己でもその自覚があったのか、女性は言い直した。「出て行ってください。大声を出さずに、この場所から離れてください。戻ってこないでください」
「そうつっけんどんにしないでくださいな」とブリュンヒルデが柔和な笑みを浮かべながら、女性の手を掴んで引き起こす。「何か危害を加えようというつもりはないのです」
「そんな心配はしていません。食料が欲しいなら分けますが――」
女は言いかけて、口を半ば開けたまま静止した。そしてもともと白かったその顔色が、急に蒼白になった。

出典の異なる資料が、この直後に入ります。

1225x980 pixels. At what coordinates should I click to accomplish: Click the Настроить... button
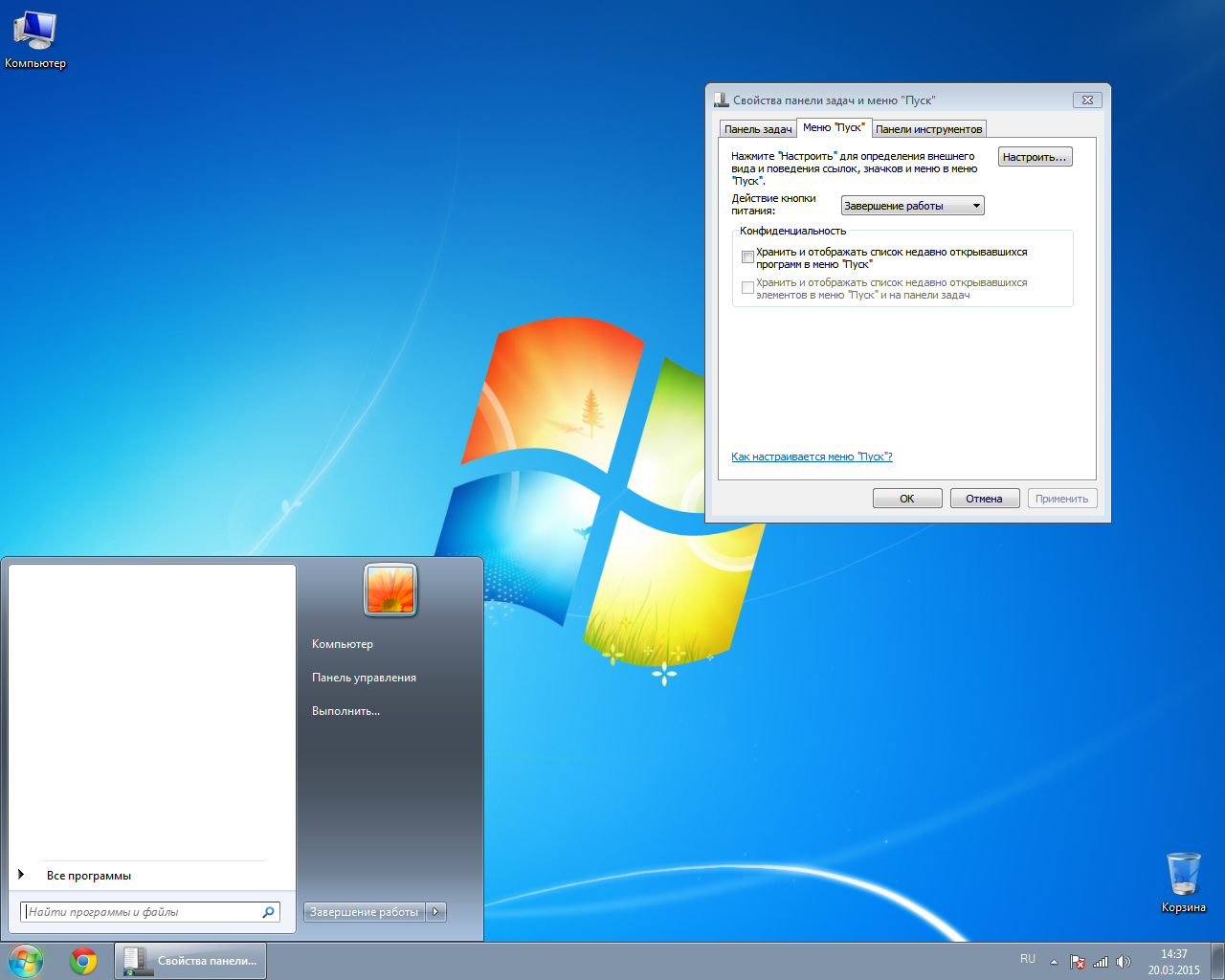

フェンリルは耳を澄ませた。そして女の顔色が変わった理由の一端を悟った。
***
***
「出て行ってください! 早く、早く――」
女が急に声を荒げたのでブリュンヒルデが気圧されたように一歩下がっていたが、それよりもヘルが気になったのはフェンリルの腹から生える《銀糸グレイプニル》の触手だった。平時は腹の中に仕舞われているそれが、幾つも這い出てきて何かを探るように中空で蠢いていた。
「何か来る」とイドゥンが呟いた。「かも」
ヘルの肩の上でじっとしていたヨルムンガンドも、首を擡げて何かを感じ取っているかのように見えた。
視線を女に戻す。彼女もイドゥンやフェンリルと同じく何かの異常事態に気づいているのか、焦りを隠さぬ様子で声を張り上げる。「早く逃げて――いや、隠れてください! あの甕の中に、早く!」
「あの龜って……どの――」
「どれでもいいから!」
女はブリュンヒルデの手を逆に掴み、小さな身体ながら勢い良くブリュンヒルデを家の奥の台所のほうへと引っ張っていく。ヘルたちもそれに追従した。
(なんだこりゃ……)
玄関のところから見たときには距離と薄暗さで気づかなかったが、台所に並んでいた甕は巨大だった。いや、ヘルが知るような腕で抱えられる程度の甕もあるにはあるのだが、いくつかの甕はヘルの身の丈の何倍も高さがあるほどに巨大だった。これほど大きくては、女には扱えないだろう。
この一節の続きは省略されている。